Das Dually Halfter von Monty Roberts

Auf Facebook habe ich bereits einen Beitrag hierzu verfasst, jedoch erreichen mich nach wie vor Fragen zu dem Dually Halfter und da ich nicht alles zig mal berichten mag, fasse ich hier nun meine Erfahrungen damit zusammen, um zukünftig auf diesen Beitrag verweisen zu können. 

Warum habe ich mir dieses Halfter gekauft? 
Ganz banal ausgedrückt: ich hatte massive Probleme Killy zu longieren und war schon so verzweifelt, dass mir jedes neue Hilfsmittel ins Haus gekommen wäre. Über Halfter, Knotenhalfter, Kappzaum, Trense wurde alles probiert und nichts hat Killy davon abgehalten mir über die Schulter auszubrechen und mitunter sogar davon zu stürmen. Durch den Hinweis einer Freundin auf eben dieses Halfter, war der Entschluss schnell gefasst und ich kaufte es.

Was kostet das Dually Halfter? 
Zugegeben, es ist auf den ersten Blick wahrlich kein Schnäppchen. Für 69,90€ kann man es bei Krämer erstehen und auch ich war anfangs schockiert über diesen Preis, bin im Nachhinein aber vollkommen begeistert und finde es rechtfertigt seinen Preis durch Qualität und Nutzen.

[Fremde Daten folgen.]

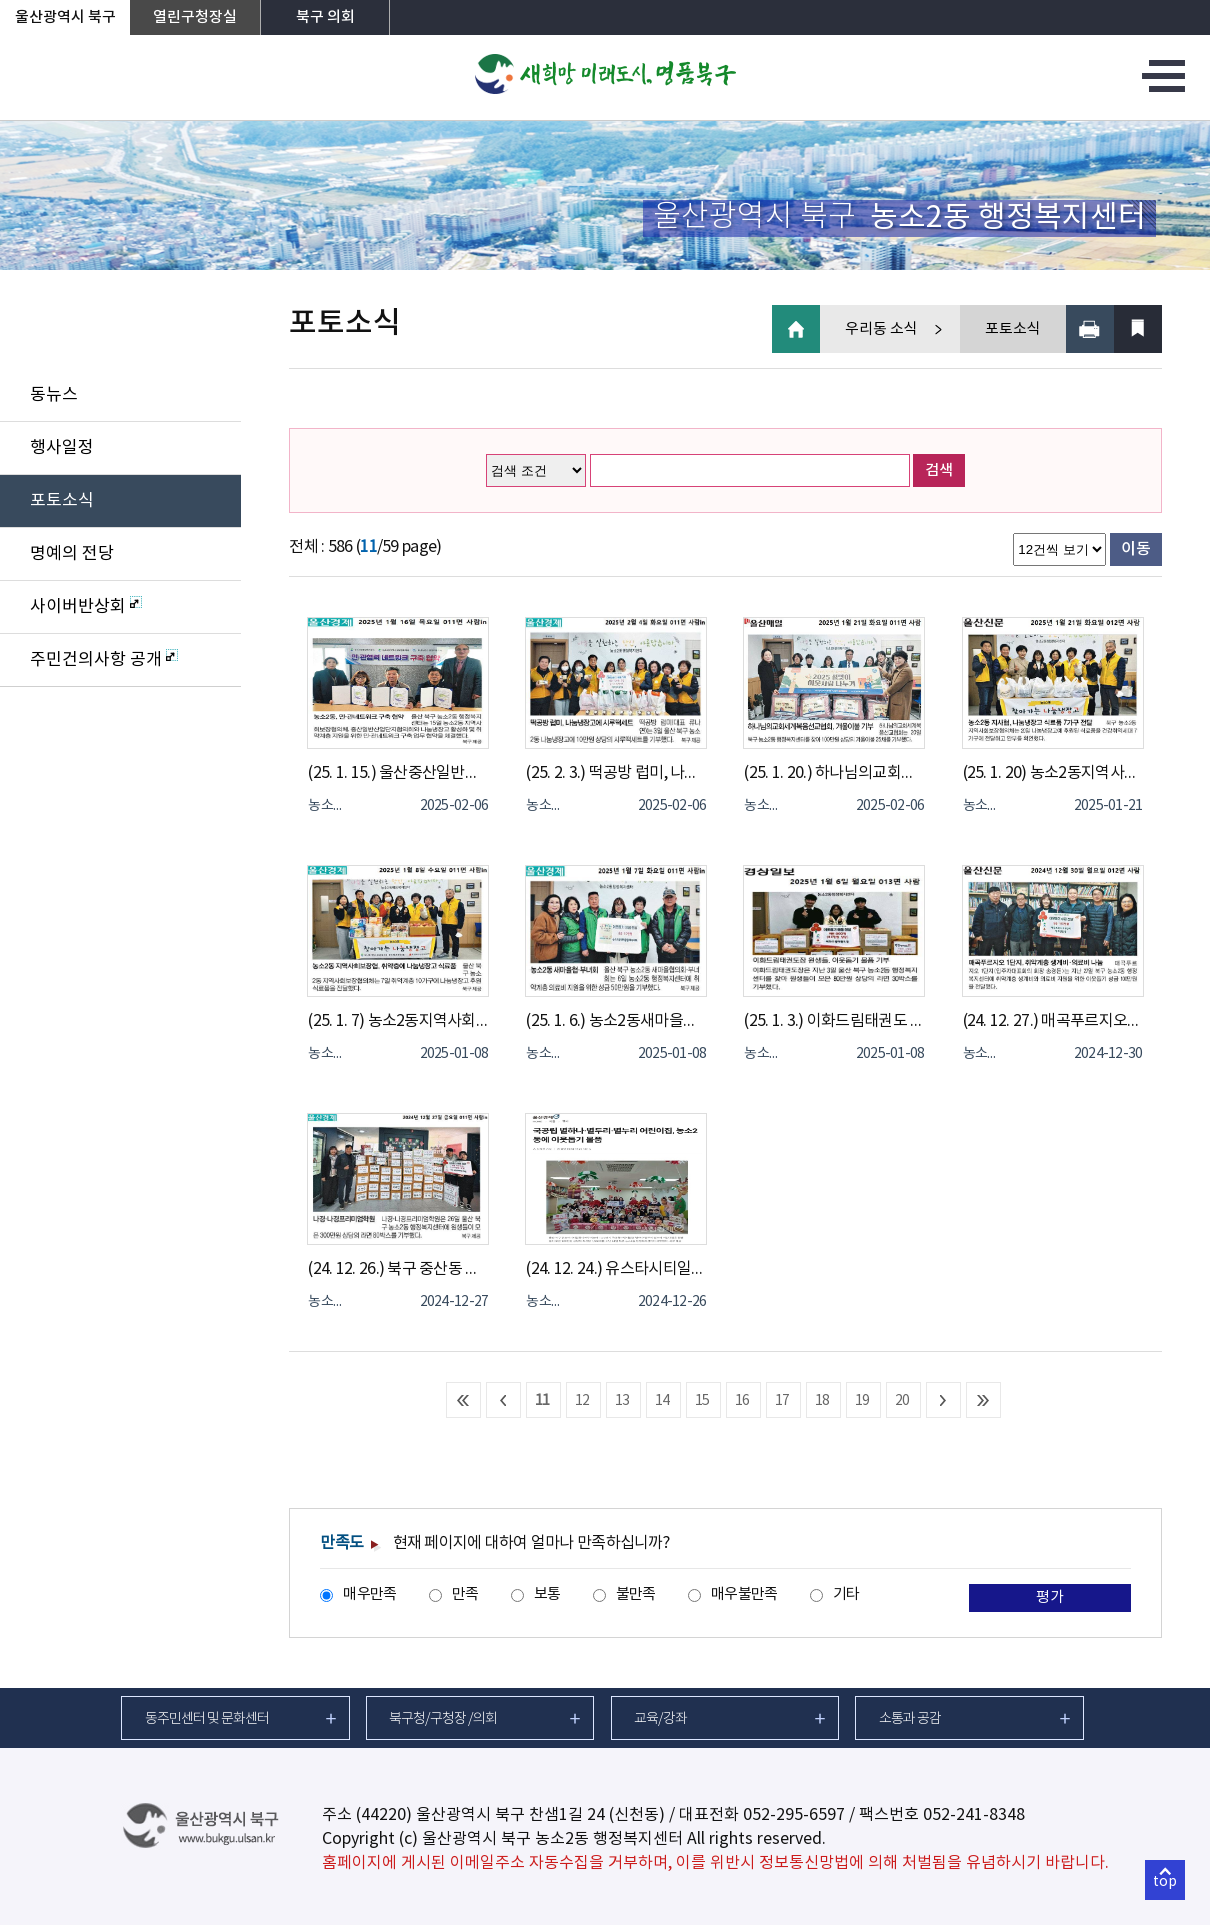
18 (822, 1401)
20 (902, 1401)
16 (742, 1401)
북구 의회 (325, 17)
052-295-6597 (794, 1815)
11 (542, 1401)
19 (862, 1401)
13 (622, 1401)
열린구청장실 (195, 17)
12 (582, 1401)
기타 (846, 1594)
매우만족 (369, 1594)
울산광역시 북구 (65, 17)
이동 (1135, 549)
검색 (939, 470)
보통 (547, 1594)
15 (702, 1401)
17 (782, 1401)
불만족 (636, 1594)
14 (662, 1401)
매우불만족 (744, 1594)
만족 (465, 1594)
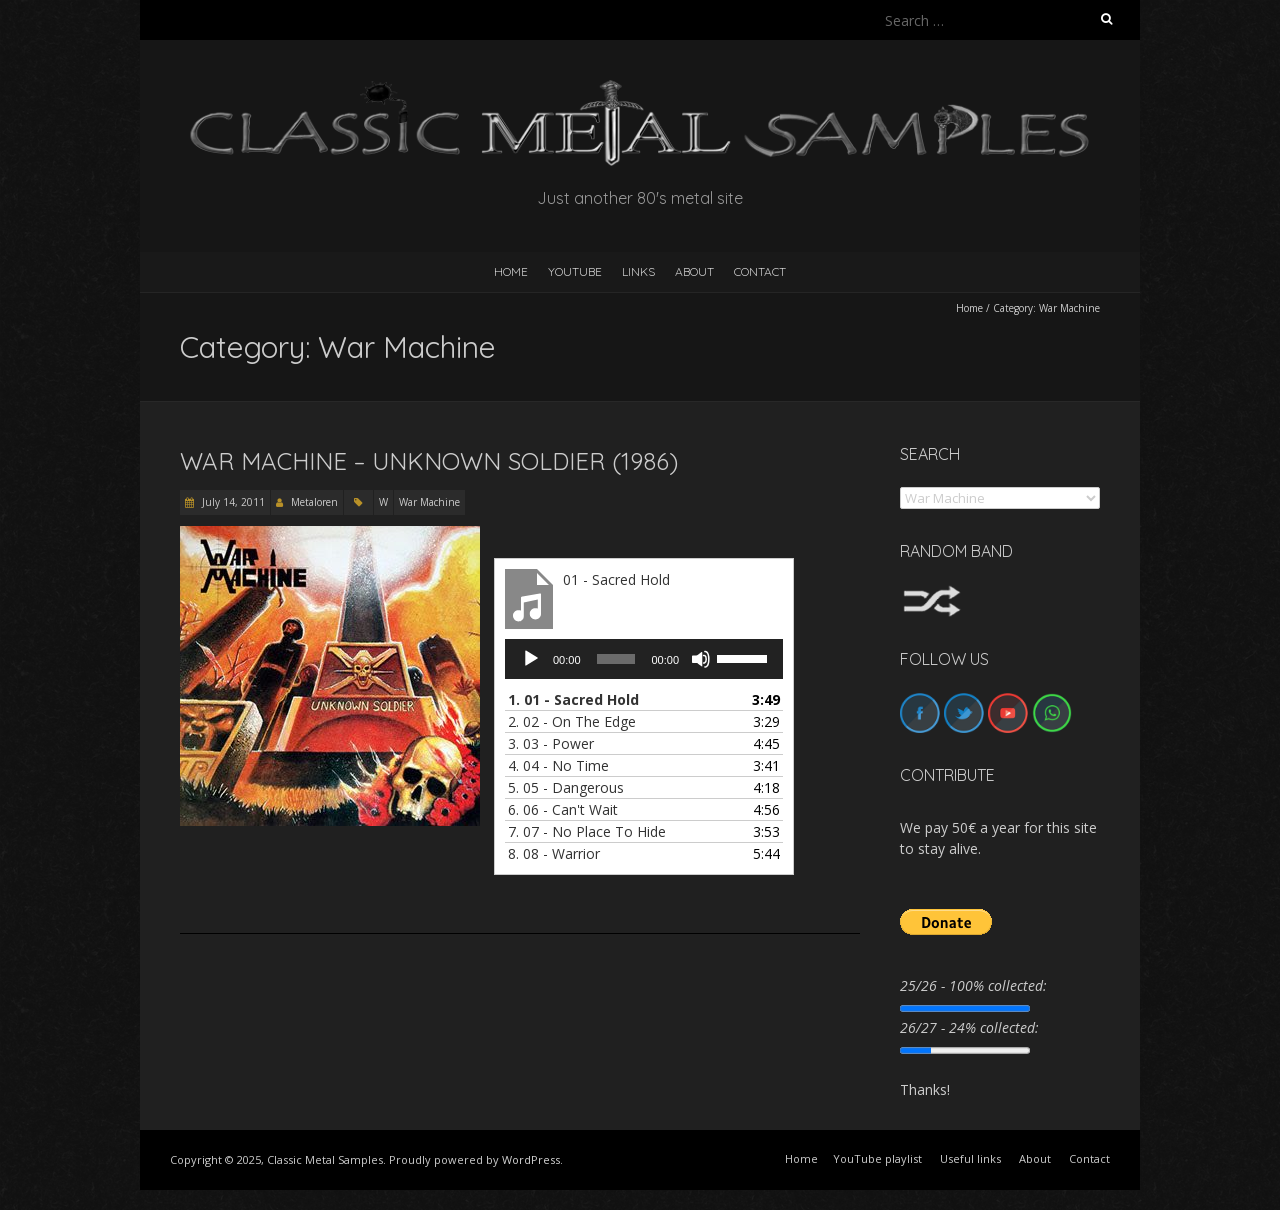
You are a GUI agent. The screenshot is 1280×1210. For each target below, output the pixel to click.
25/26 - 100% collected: (973, 985)
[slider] (616, 659)
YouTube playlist (877, 1158)
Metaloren (314, 502)
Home (969, 308)
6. (563, 809)
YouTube (575, 271)
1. (573, 699)
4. (558, 765)
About (694, 271)
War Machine (429, 502)
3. (551, 743)
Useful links (970, 1158)
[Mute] (701, 659)
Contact (760, 271)
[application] (644, 659)
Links (638, 271)
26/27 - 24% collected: (969, 1027)
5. (566, 787)
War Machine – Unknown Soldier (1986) (429, 461)
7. (587, 831)
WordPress (531, 1159)
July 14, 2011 (232, 502)
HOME (511, 271)
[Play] (531, 659)
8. (554, 853)
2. (572, 721)
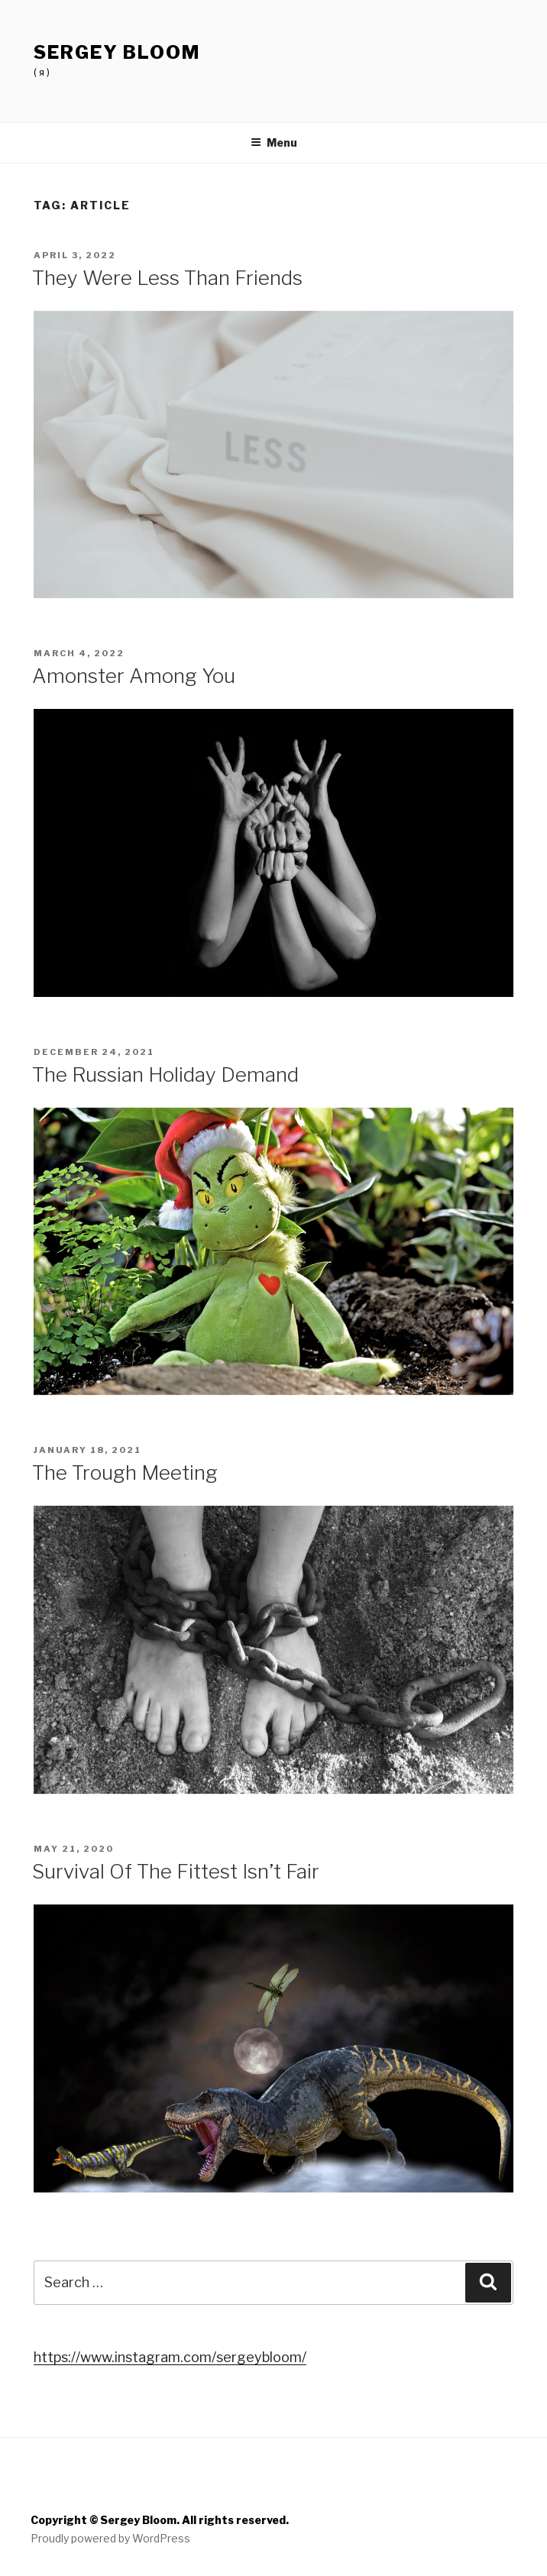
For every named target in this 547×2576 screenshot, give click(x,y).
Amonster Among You (133, 676)
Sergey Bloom (117, 52)
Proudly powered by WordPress (110, 2538)
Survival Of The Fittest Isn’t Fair (175, 1871)
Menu (274, 142)
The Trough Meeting (125, 1472)
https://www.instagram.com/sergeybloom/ (170, 2357)
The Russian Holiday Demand (165, 1074)
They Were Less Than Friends (167, 278)
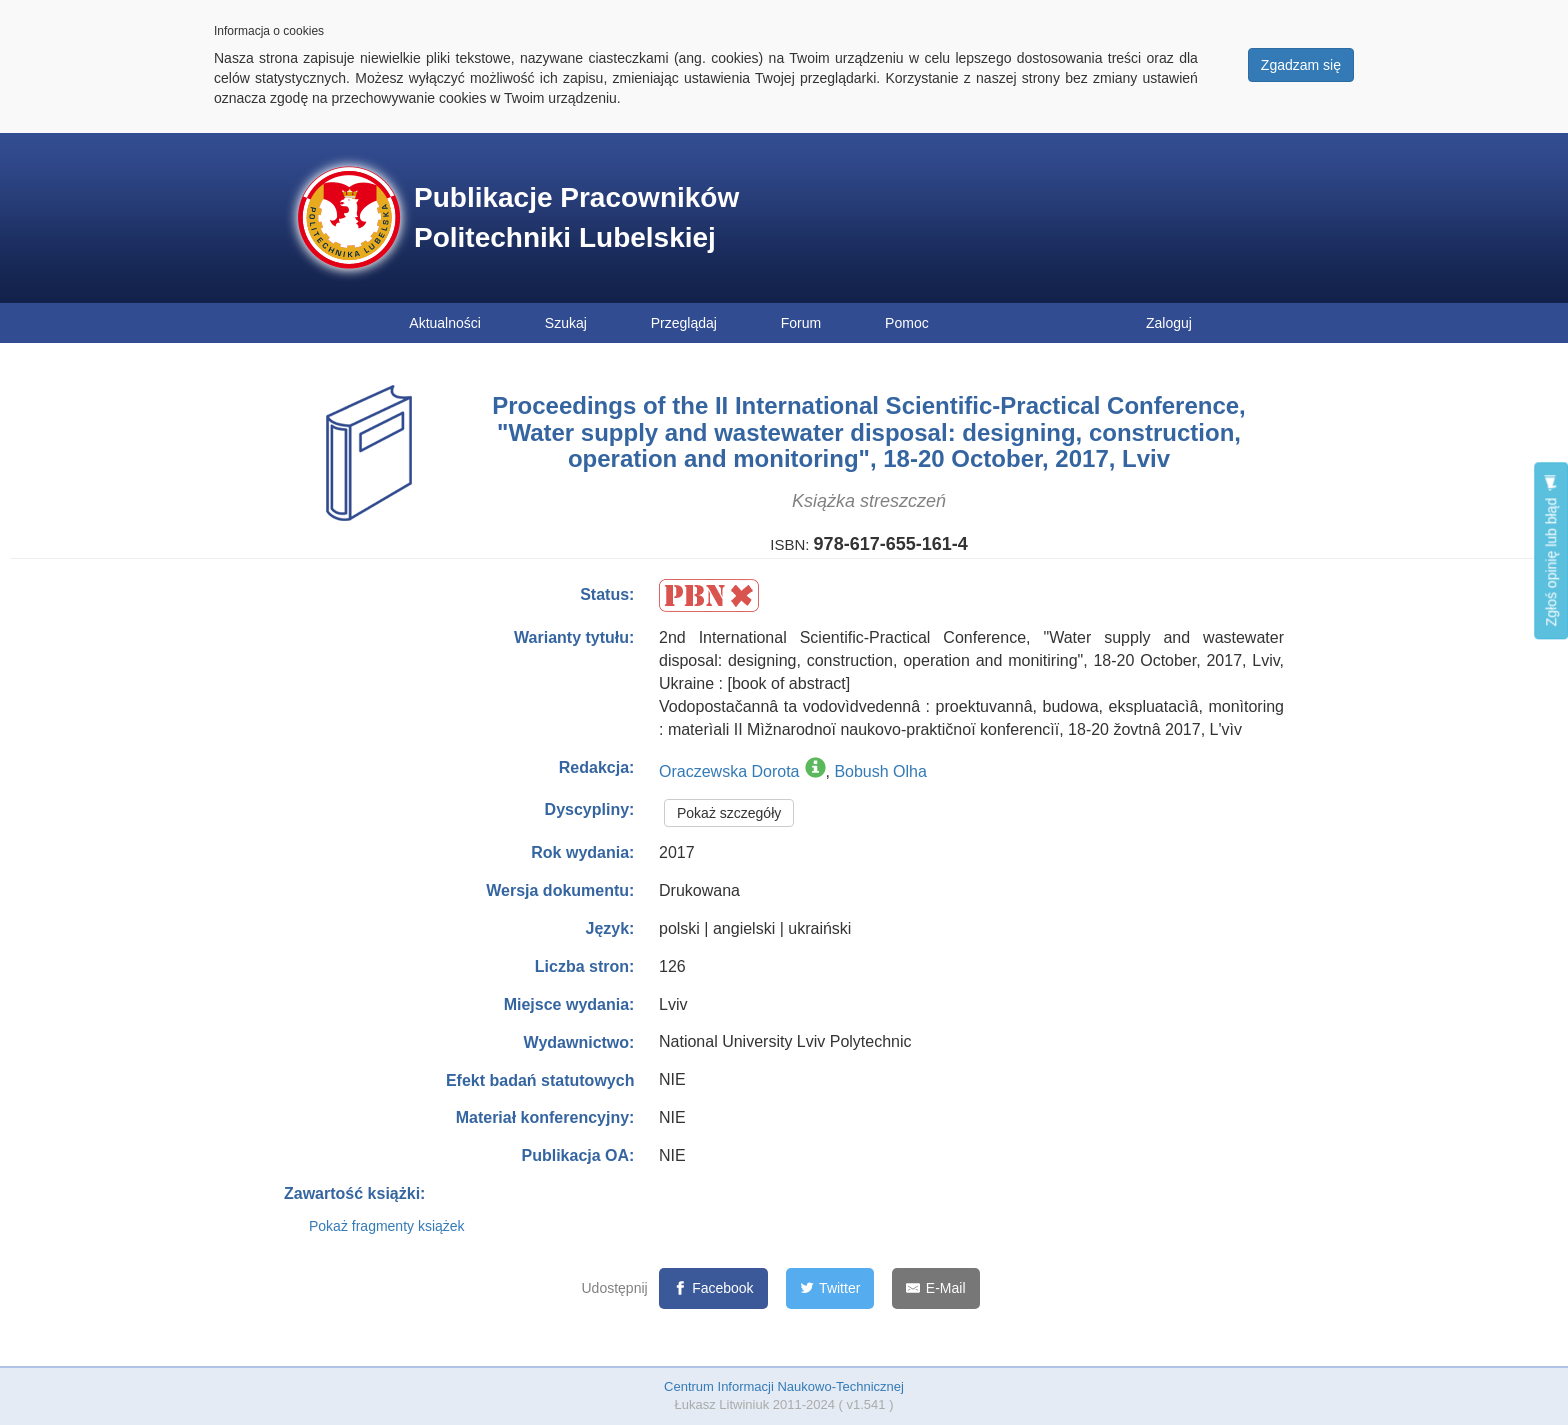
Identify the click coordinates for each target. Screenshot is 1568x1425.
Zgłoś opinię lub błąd (1551, 550)
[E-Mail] (935, 1288)
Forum (801, 323)
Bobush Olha (880, 771)
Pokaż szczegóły (729, 813)
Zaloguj (1169, 323)
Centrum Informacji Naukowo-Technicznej (784, 1386)
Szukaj (566, 323)
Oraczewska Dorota (729, 771)
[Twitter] (830, 1288)
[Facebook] (713, 1288)
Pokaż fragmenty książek (387, 1226)
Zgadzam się (1301, 65)
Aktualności (445, 323)
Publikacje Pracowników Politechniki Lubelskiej (576, 217)
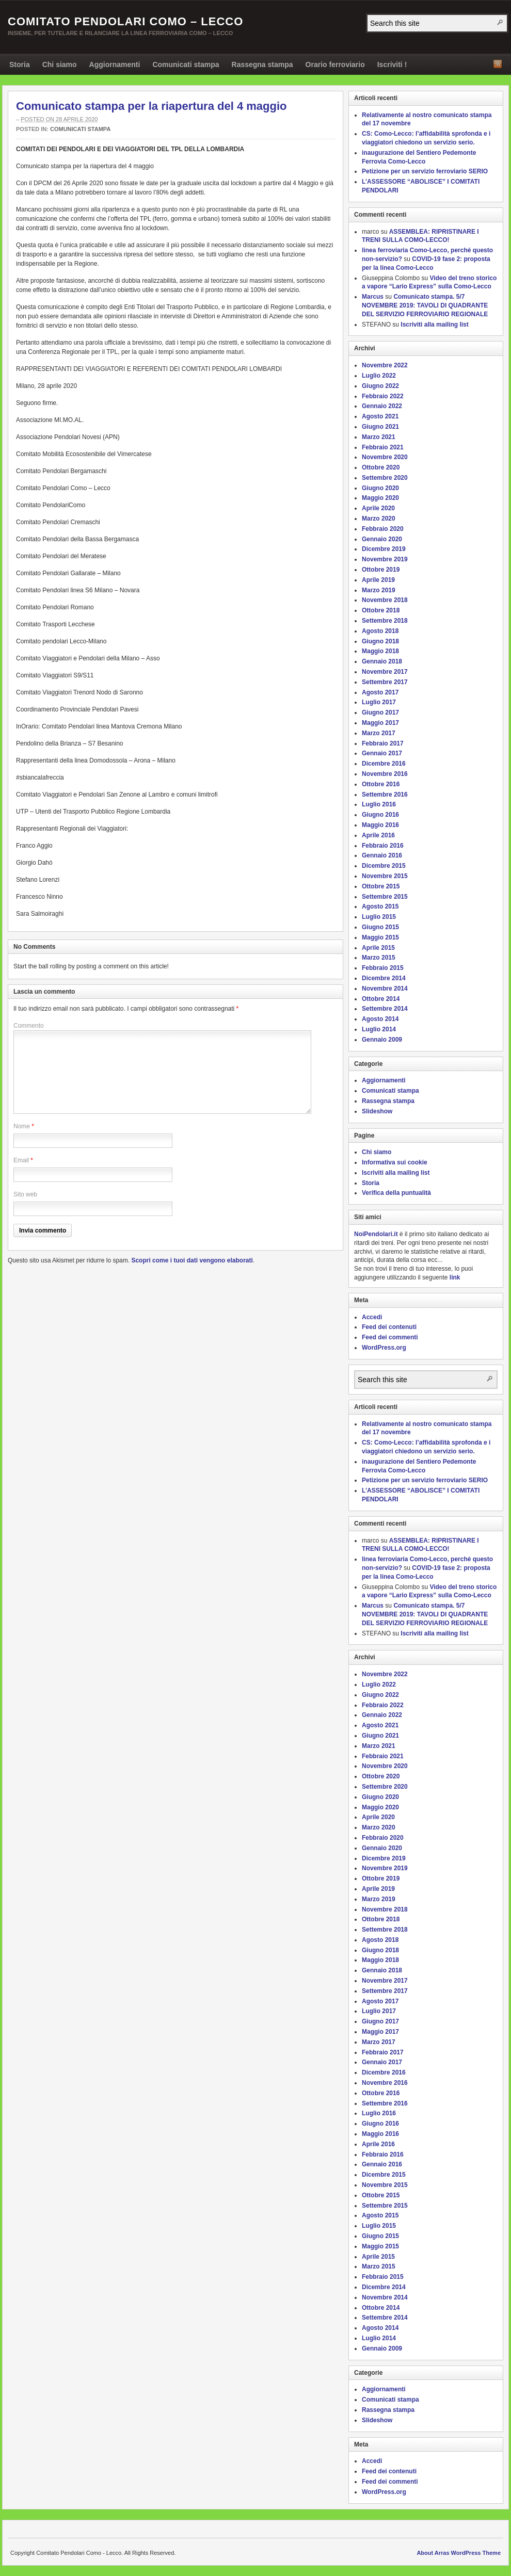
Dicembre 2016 (384, 763)
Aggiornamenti (114, 64)
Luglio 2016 (379, 804)
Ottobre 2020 (381, 467)
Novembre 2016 (385, 773)
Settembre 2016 (385, 794)
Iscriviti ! (392, 64)
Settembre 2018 (385, 620)
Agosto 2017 (380, 692)
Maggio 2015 (380, 937)
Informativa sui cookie (394, 1162)
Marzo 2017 (378, 733)
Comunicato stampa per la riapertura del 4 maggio (151, 106)
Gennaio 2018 (382, 661)
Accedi (372, 1317)
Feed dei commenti (390, 1337)
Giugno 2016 (380, 814)
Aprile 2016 (378, 835)
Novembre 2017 (385, 671)
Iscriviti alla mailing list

Wie wendet man das Halfter an? 
Dazu wird bei Lieferung eine DVD beigelegt, in der genau erklärt wird, wie das Halfter zu verschnallen ist und was so die Basisübungen sind. Wie bei allen Methoden kann man auch hiermit bei nicht sachgerechter Handhabung einen erheblichen Schaden anrichten. Ist das Halfter jedoch korrekt verschnallt, sollte man sein Pferd erst einmal damit warm und vertraut machen, bevor man direkt das abverlangt, was sonst nie klappt. Hier bietet sich an, das Pferd zu führen und anzuhalten. Dadurch lernt eurer Pferd wie das Halfter einwirkt ohne in Stress zu geraten (vorausgesetzt euer Pferd weiß, dass es anhalten soll, wenn ihr es tut). Generell wird empfohlen das Seil / die Longe 0der auch den Strick immer in dem inneren (also zu euch zeigenden) Ring zu haken, damit erreicht ihr beim Longieren beispielsweise schon die Stellung (wenn auch anfangs nur minimal). Prinzipiell gilt: belohnt jeden noch so kleinen Fortschritt. Sollte euer Pferd sich auch mit diesem Halfter losreißen wollen, braucht ihr im Grunde nur festhalten. Dass dieses Verhalten für euer Pferd unangenehm ist, merken die lieben Vierhufer ganz schnell. Wohlbemerkt rede ich hier von unangenehmen, nicht schmerzhaftem Druck. Kilkenny hat es mit diesem Halfter zwei mal versucht, seitdem läuft sie wie ein Lamm an der Longe in allen Gangarten und wirkt dabei nicht gepeinigt, sondern entspannt.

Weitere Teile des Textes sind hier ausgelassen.